Data excerpts
============

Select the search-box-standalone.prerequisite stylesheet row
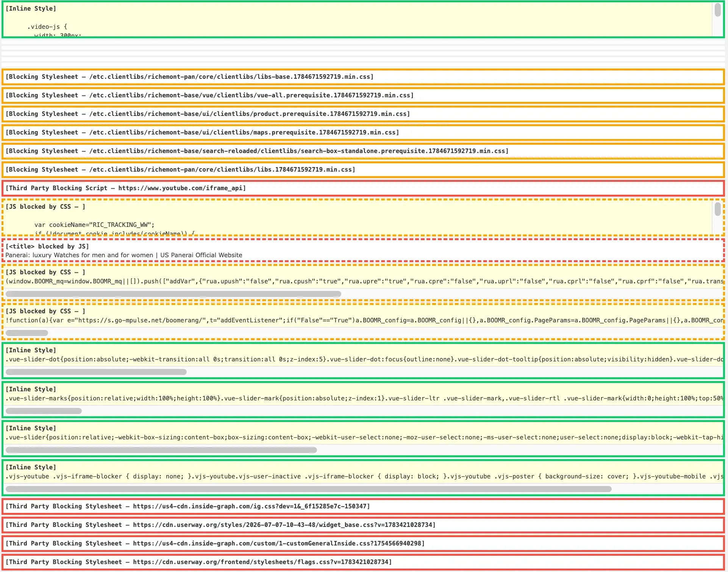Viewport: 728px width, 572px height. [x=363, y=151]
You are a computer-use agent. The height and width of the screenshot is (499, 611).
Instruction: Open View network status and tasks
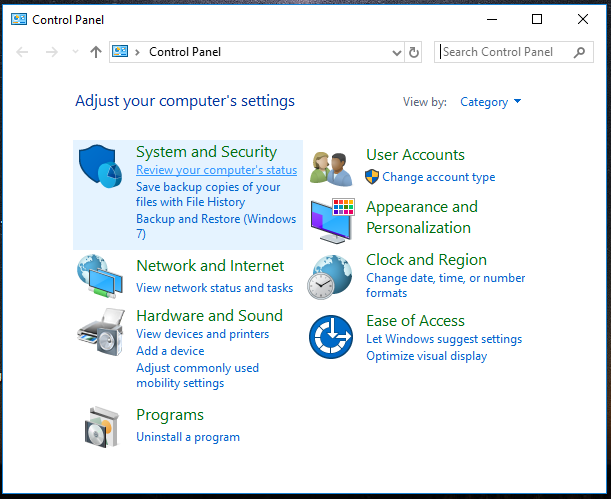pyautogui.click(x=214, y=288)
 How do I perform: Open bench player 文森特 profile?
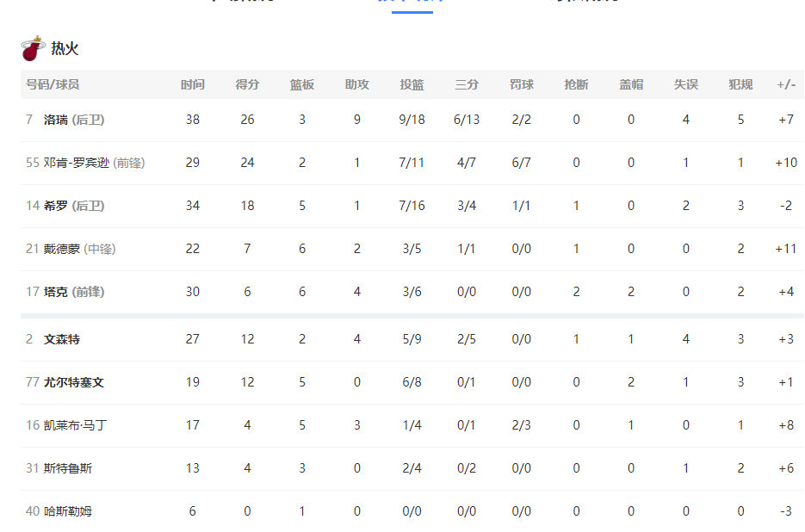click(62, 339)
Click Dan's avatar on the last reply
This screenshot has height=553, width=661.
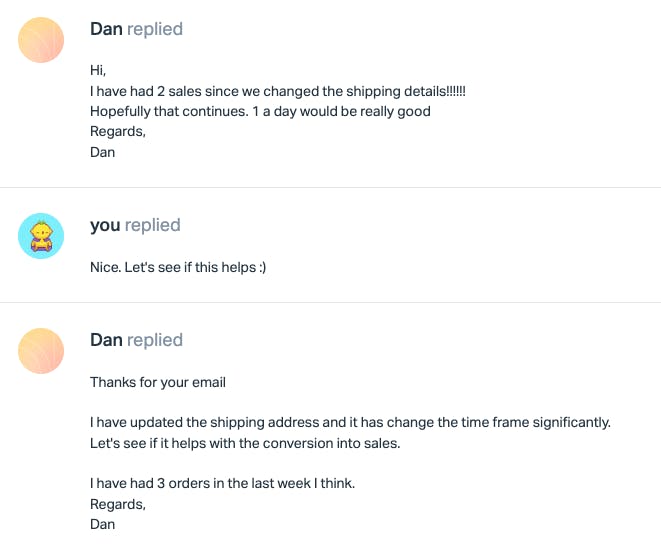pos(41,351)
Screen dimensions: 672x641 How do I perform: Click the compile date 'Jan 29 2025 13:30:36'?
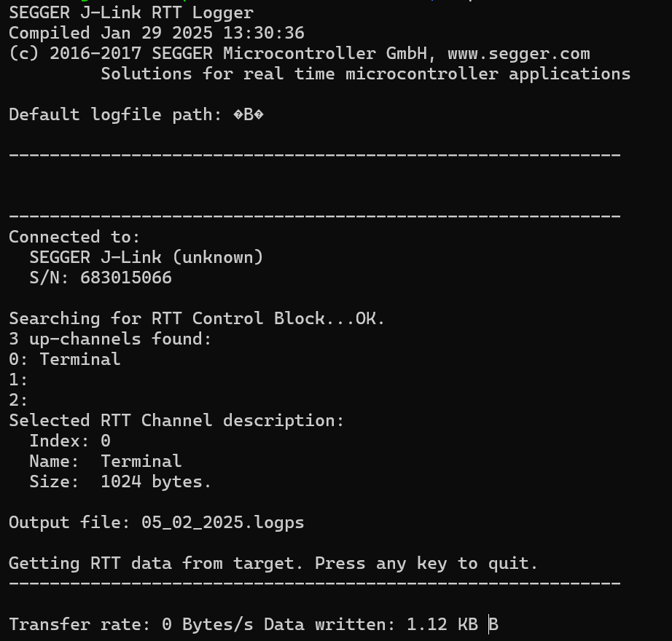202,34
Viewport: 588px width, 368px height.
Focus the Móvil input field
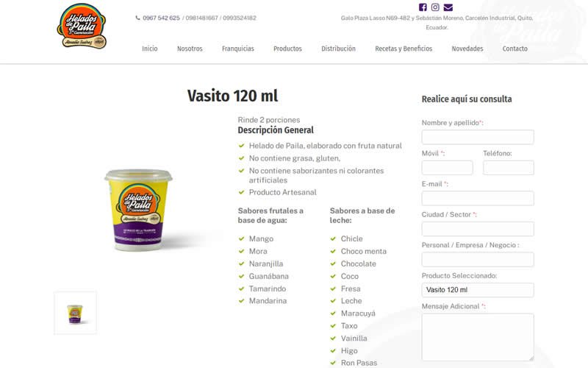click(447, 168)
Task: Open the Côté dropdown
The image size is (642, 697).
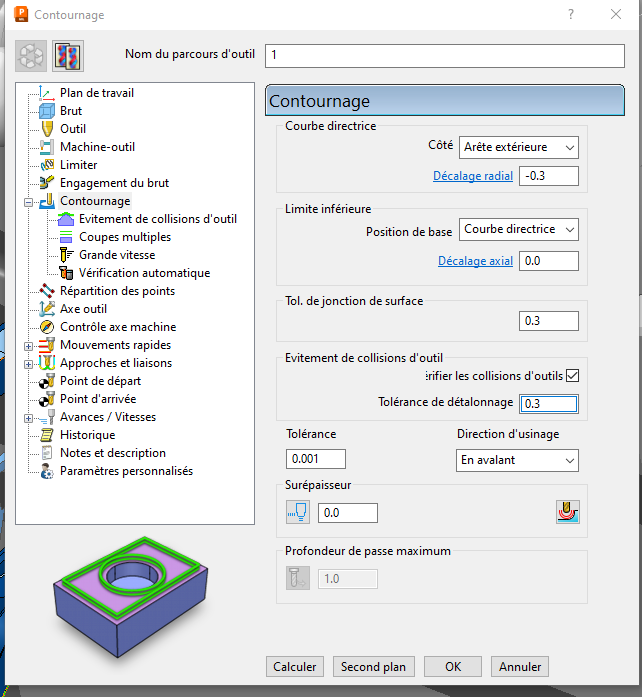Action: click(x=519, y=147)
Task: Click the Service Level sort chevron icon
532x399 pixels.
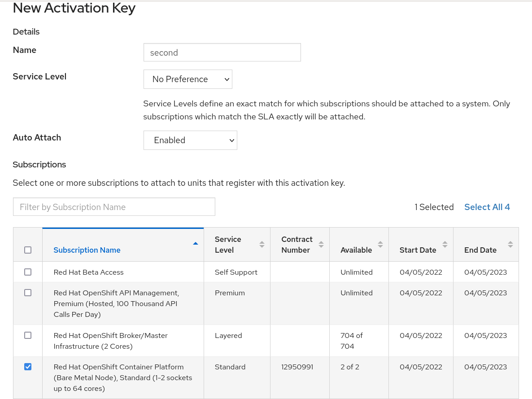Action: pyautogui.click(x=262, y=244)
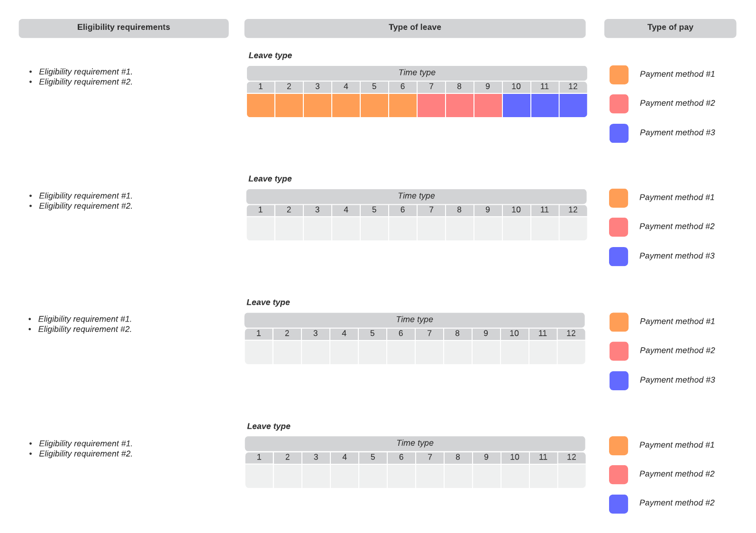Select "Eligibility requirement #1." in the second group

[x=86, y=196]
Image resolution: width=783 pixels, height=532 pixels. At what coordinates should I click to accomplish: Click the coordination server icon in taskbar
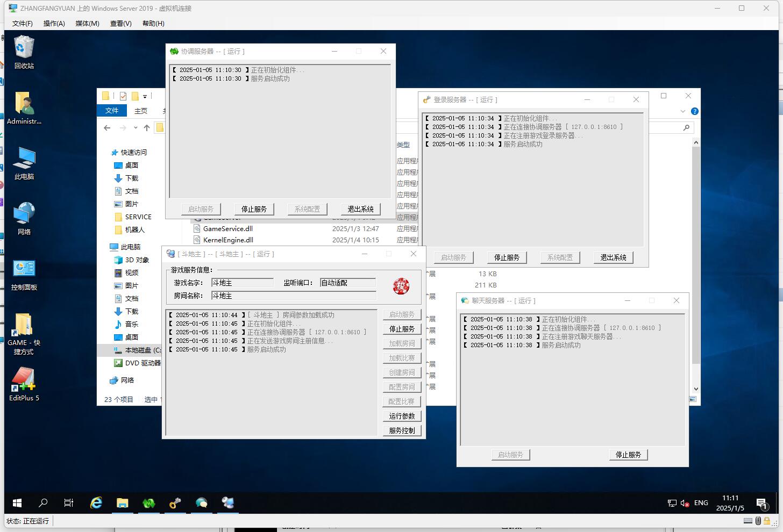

============

Exactly reproduce the entries above, minus the pictures.

» EXERCISE RESULT
Select the search-box-standalone.prerequisite stylesheet row
Viewport: 728px width, 572px height. [x=363, y=151]
You are a computer-use agent. The height and width of the screenshot is (499, 611).
Instruction: Open View network status and tasks
pyautogui.click(x=214, y=288)
 How do I perform: Open bench player 文森特 profile?
click(62, 339)
Click Dan's avatar on the last reply
This screenshot has height=553, width=661.
pos(41,351)
Screen dimensions: 672x641 How do I perform: Click the compile date 'Jan 29 2025 13:30:36'?
202,34
Viewport: 588px width, 368px height.
Focus the Móvil input field
click(447, 168)
Task: Open the Côté dropdown
The image size is (642, 697).
Action: click(x=519, y=147)
Task: Click the Service Level sort chevron icon
532x399 pixels.
Action: pyautogui.click(x=262, y=244)
Select "Eligibility requirement #1." in the second group

[x=86, y=196]
Image resolution: width=783 pixels, height=532 pixels. At what coordinates should I click to accomplish: Click the coordination server icon in taskbar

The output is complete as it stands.